* What you need to do *
A – Answer these about the article on the China diet study, one line each:
(i) In what year did the study begin?
(ii) Besides Cornell, which institutions are aiding the study?
(iii) What is T. Colin Campbell's field?
B – Pick up the article on the China diet study after its last sentence and carry it forward.
Start of Document excerpt
ITHACA, N.Y. — A major dietary study suggests that humans are a vegetarian species whose risk of disease is increased by eating meat and animal products, says a Cornell University researcher.
A plant-based diet is more likely to promote good health and reduce the risks of heart problems, cancer, diabetes, osteoporosis and other diseases, according to the preliminary findings of the continuing study in China.
“People who eat mostly plant foods and a generous variety of plant foods … that is the kind of diet that is most likely to be associated with reduced risk of the kinds of disease that tend to kill us in this country,” said T. Colin Campbell, a nutritional biochemist who directed the continuing study.
Other dietary studies reached similar conclusions focusing on one aspect of a specific disease or on individual foods or nutrients, but none has taken such an extensive look at “the total dietary pattern effect,” said Campbell.
“Animal foods, in general, are not really helpful and we need to get away from eating them,” he said.
Only in the last few thousand years have meat and animal products become staples of our diet. “That’s not nearly enough time to evolve new mechanisms to give us protection from those kinds of foods,” said Campbell, who is writing a book on the reasons humans have turned into carnivores.
The study began in 1983 to explore dietary causes of cancer but was expanded to include heart and metabolic diseases and a variety of infectious diseases. Aiding Cornell in the study are scientists from the Chinese Academies of Preventive Medicine and of Medical Sciences and the University of Oxford.
End of Document excerpt
Start of Records shown
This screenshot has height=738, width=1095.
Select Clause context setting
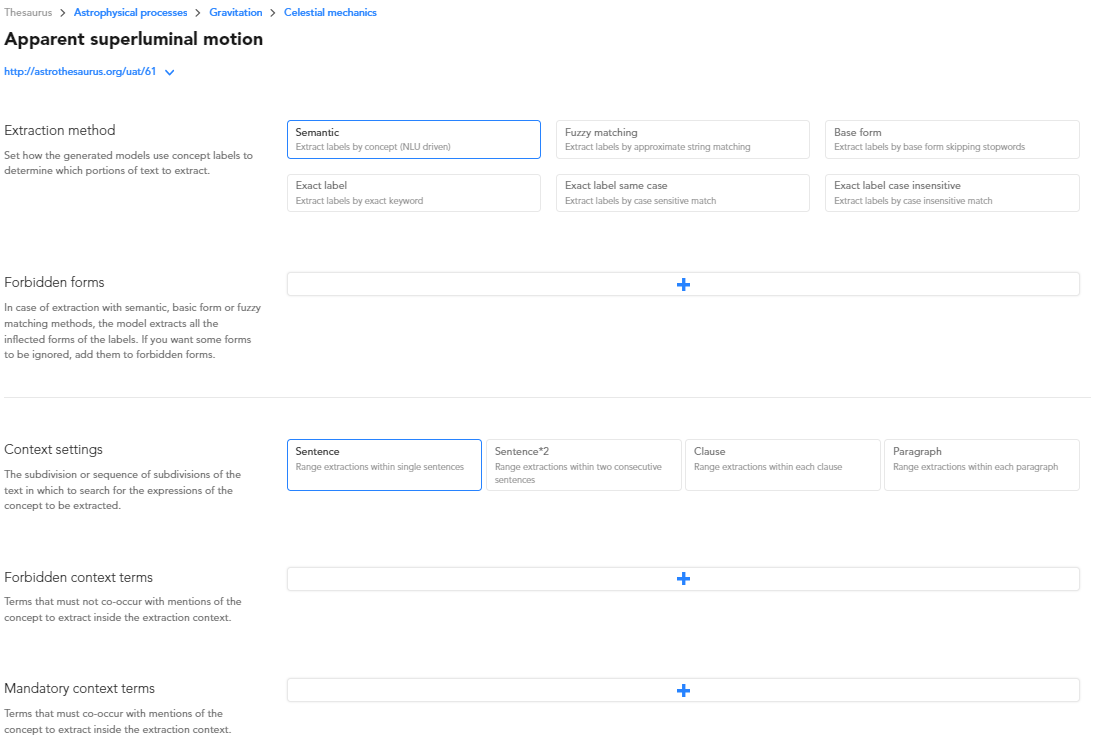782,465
End of Records shown
Start of Records shown
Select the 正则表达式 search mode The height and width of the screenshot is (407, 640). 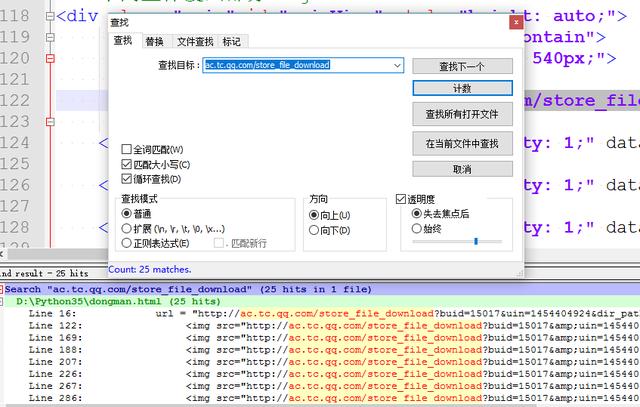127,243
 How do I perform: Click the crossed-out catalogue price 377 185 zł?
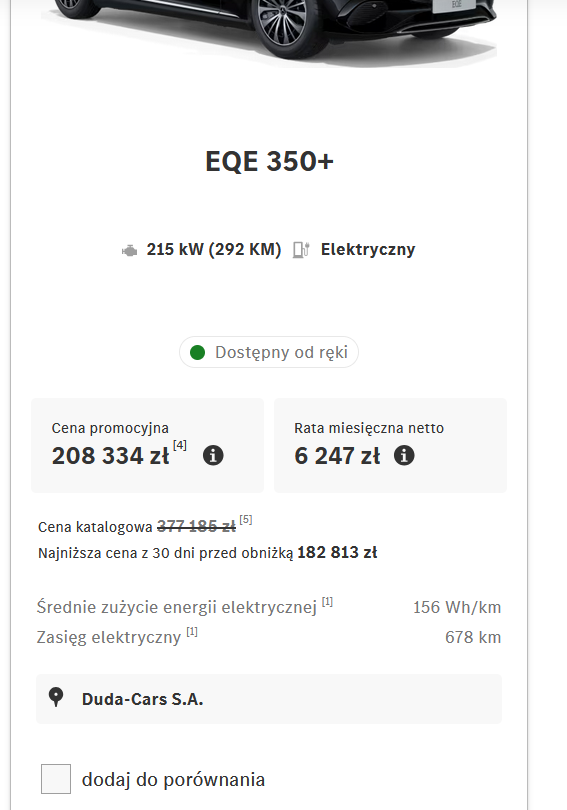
End of Records shown
Start of Records shown
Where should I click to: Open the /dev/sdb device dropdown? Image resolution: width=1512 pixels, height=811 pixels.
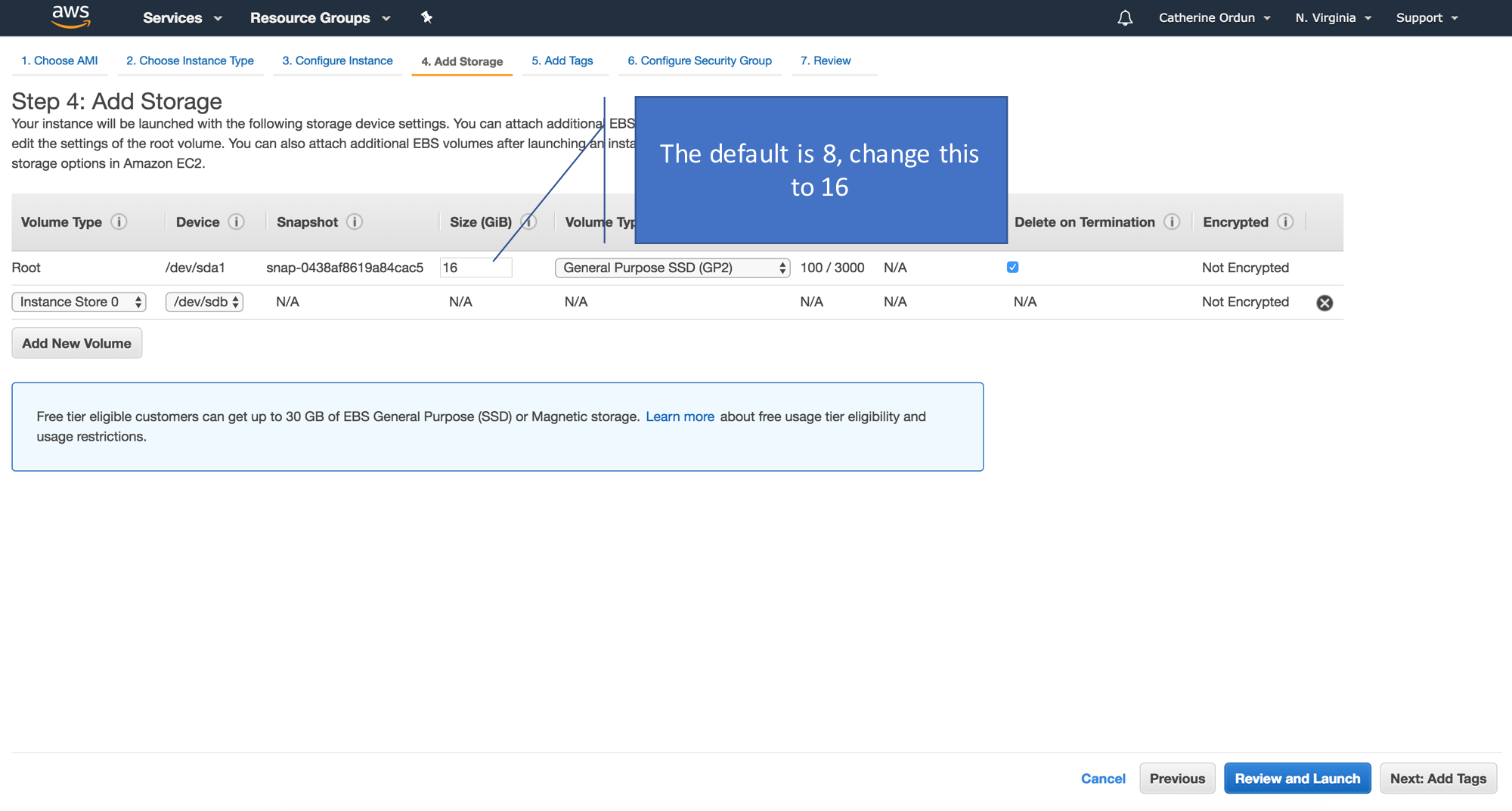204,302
End of Records shown
* Answers by item number *
A –
(i) 1983
(ii) The Chinese Academies of Preventive Medicine and of Medical Sciences, and the University of Oxford
(iii) Nutritional biochemistry

B –
Scientists surveyed 6,500 Chinese, each of whom contributed 367 facts about their diet. The preliminary findings will be reported in a 900-page monograph to be published next month by Cornell University Press.
Campbell said there were several provocative findings regarding proteins, fat and cholesterol among the roughly 8,000 correlations that were found statistically and biologically significant in the study.
The study found that the Chinese consume one-third less protein than Americans and that only 7 percent of their protein comes from animal sources, compared with 70 percent for Americans.
“The dietary guidelines that have been formulated in the West rather incorrectly protect our intake of animal protein. Consumption of animal protein itself also raises the risk of cancer and heart disease,” he said.
Previous studies have urged reducing dietary fat to less than 30 percent of an individual’s daily caloric intake to curb the risk of heart disease and cancer. But the Chinese study suggests that fat should account for a maximum of 20 percent — and preferably only 10 to 15 percent — of calories.
Campbell said the Chinese consume 20 percent more calories than Americans do, but Americans are 25 percent fatter. That’s because Chinese eat about a third of the fat that Americans do and twice as much starch.
The study also found that the Chinese had a lower cholesterol level than Americans, who consume more animal foods and dairy products.